Mustafa Denizli: Şampiyon hoca, kurt hoca, piskolojik savaşlarını hep kazanır, rakibi iyi analiz eder, futbolcusunü iyi tanır, motivasyon uzmanıdır, Türkiye Liglerini en iyi bilendir, tecrübeliler ve gençlerin ayarını iyi yapar, dengeleri her zaman elinde tutar, yaşına rağmen heyecanlıdır, vs.

Şenol Günes: Güneşli günler gelecek, Güneş doğdu, rekorların adamı, Trabzonspor'un tek ilacı, Trabzonspor'un kurtuluş reçetesi, Trabzonspor'un ruhuni bilen tek adam, birleştirici, huzur verici, vs.


Bu dört ismin ikisi hakkında şimdi böyle düşünülüyor;

Frank Rijkaard: Disiplini sağlayamıyor, (önce) B Planı yok, (sonra) takımıyla çok oynuyor, futbolu bilmiyor, Barcelona'daki başarıları tesadüf, üç ün libero oynatıyor (?), takımı motive edemiyor, vs.

Christoph Daum: Bu işi bilmiyor, takımını tanımıyor, disiplini sağlayamıyor, (önce) belli bir düzenin dışına çıkamıyor, (sonra) sistemiyle çok oynuyor, takımının dediğini yapıyor, hedefleri kücük, takımı motive edemiyor, kaprisli, inatçı, vs.


Bu dört isminden biri hakkında yakın zamanda aşağıda yazıldığı gibi düşünülüyordu, şu an yine yukarda yazıldığı gibi anılıyor;

Mustafa Denizli: Yorgun, kafasında işi bitirmiş, canı istemiyor, aklı çeşme'de, takımıyla çok oynuyor, futbolcuları yanlış yerde oynatıyor, hep bir süpriz peşinde, yıldızlarını kullanamıyor, (önce) korkak (sonra) çok cesur, herkesi küçümsüyor, vs.

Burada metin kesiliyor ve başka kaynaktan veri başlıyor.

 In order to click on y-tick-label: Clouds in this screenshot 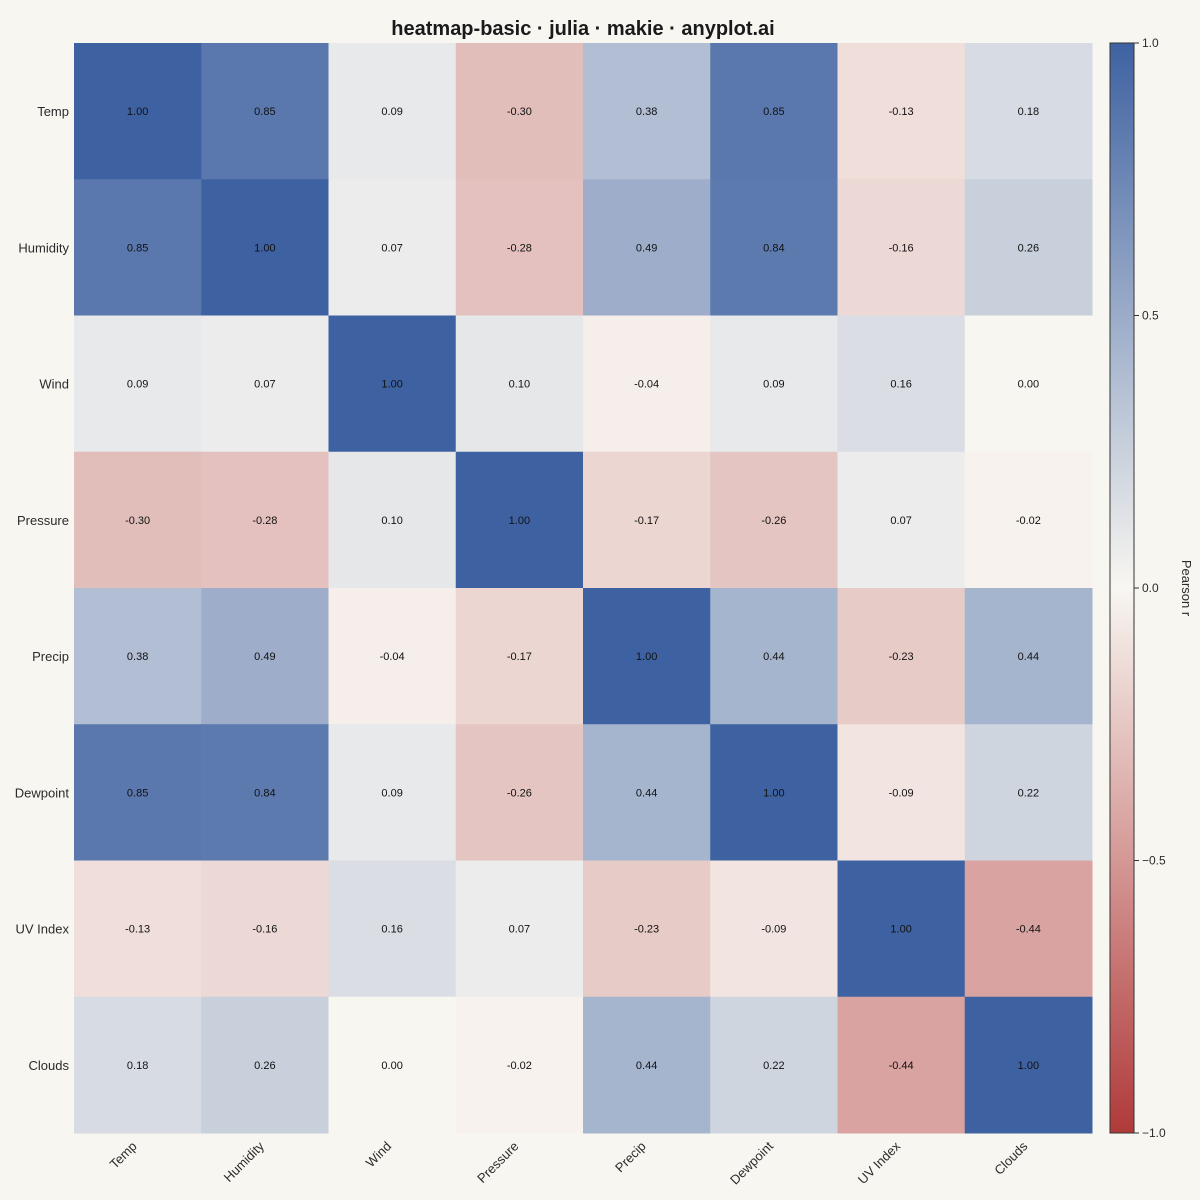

Bu dört isimden birtanesi de Şenol Güneş. O henüz yeni başladığı için "sonra bunlar konuşuldu" diyemiyoruz ama daha önce üç kere çalıştırıp ayrıldığı Trabzonspor'da nasıl zorluklar yaşadığını herkes iyi biliyor. Bu yüzden İstanbul'da çalışan üç meslektaşı hakkında yazılan ve söylenenlerin aynısını onada ayarlanacak bir müddet sonra.

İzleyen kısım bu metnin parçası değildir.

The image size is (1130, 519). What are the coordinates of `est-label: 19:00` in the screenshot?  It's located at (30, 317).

Eleştirim, eleştiriye değil. Konuşulan bazı yanlışları tartışmıyorum, cünkü eleştirilecek hatalar yapılıyor ama her şeyi bu kadar siyah beyaz görmek gerçekten akıl dışı bir olaydır. Saydığım dört teknik direktörlerin takımları galip geldiğinde adam gibi adam ve iyi teknik direktör olmalarını, kaybettikleri zaman da adamlığını tartışmak ve yıllarca eğitim gördükleri ve uluslararası tecrübe kazandıkları mesleki yeteneklerini tartışmayı kabullenemiyorum. "Yetenek Sizsiniz" yarışma programından çıkmadı bu hocalar. Amatör değiller, yeteneksiz değiller. Bunun böyle olup olmadığını da, tuttukları takımların mağlubiyetine kızdıkları için canı yanan yada hizmet ettikleri muhalif kişilere yaranmaya çalışan yazarların yorumuna kalmış değildir.

4 yorum:

  1. Hıncal Uluç'un saçmalıklarını duyurmak için ekstra platformlar yaratan bir medyaya sahip ülkenin, bu adama bunca fırsat verilmesini sağlayan dinamikleri düşünülürse, bu durumun akıl dışılığının yarattığı hasar biraz azalıyor. Adam Hollandalılar gitsin demiş. Demiş de, bu adamı söyleten, gazetesinde köşe, televizyonunda süre verenler? Bu saçmalığı ekrana, insanların -en azından ciddiye alanların- hafızasına dokuyanlar?

    YanıtlaSil
  2. Hıncal'a göre herkes gitsin. Su takım'a Messi gelse ona gitsin diyecek bir adam.

    YanıtlaSil
  3. Aslinda kastim Hincal degildi, onu artik tamamen ayri tutuyorum. Onun amaci belli. "Hincal abi kafanda sapka var" desen, "hayir lan, kafamdaki kedi benim, kedi o" der :))

    YanıtlaSil
  4. ya haklısın ama sonra biz basına laf edince kızıyorlar neymis rijkaard'ın esi hamile degildi bile dediler. yuh diyorum. ya cidden yurt dısında boyle degil basın. elestirsinler elbette ama bazen uslub cok kacıyor.